__Material to process__
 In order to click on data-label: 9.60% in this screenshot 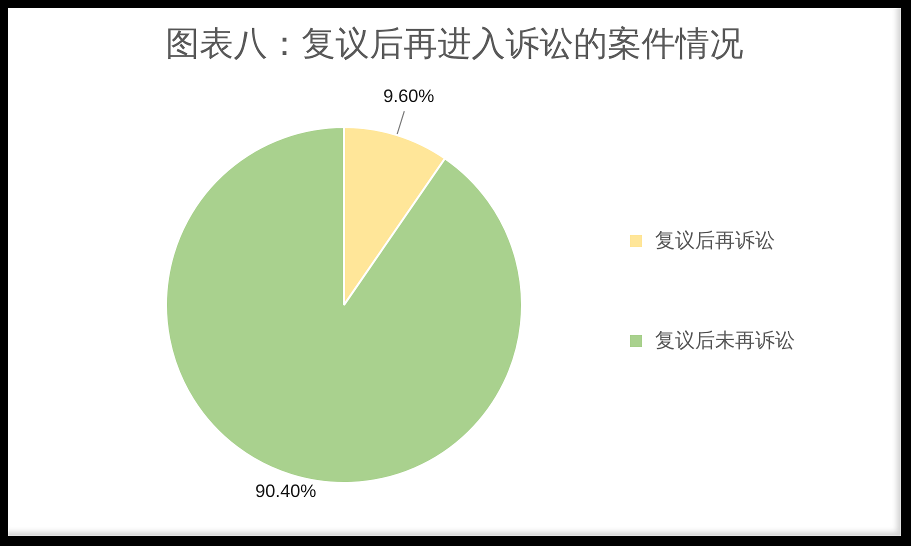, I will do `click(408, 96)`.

---

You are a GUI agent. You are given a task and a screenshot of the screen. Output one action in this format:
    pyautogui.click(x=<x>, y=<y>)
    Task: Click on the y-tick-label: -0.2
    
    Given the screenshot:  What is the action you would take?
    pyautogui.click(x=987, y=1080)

__Problem to solve__
Lay out the listing lines between the one holding "You are a GUI" and the one holding "pyautogui.click(x=987, y=1080)", inclusive, as a Markdown table with the columns Row and Line. Leave out any blank lines.

__Answer box__
| Row | Line |
|---|---|
| 1 | You are a GUI agent. You are given a task and a screenshot of the screen. Output one action in this format: |
| 2 |     pyautogui.click(x=<x>, y=<y>) |
| 3 |     Task: Click on the y-tick-label: -0.2 |
| 4 |     Given the screenshot:  What is the action you would take? |
| 5 |     pyautogui.click(x=987, y=1080) |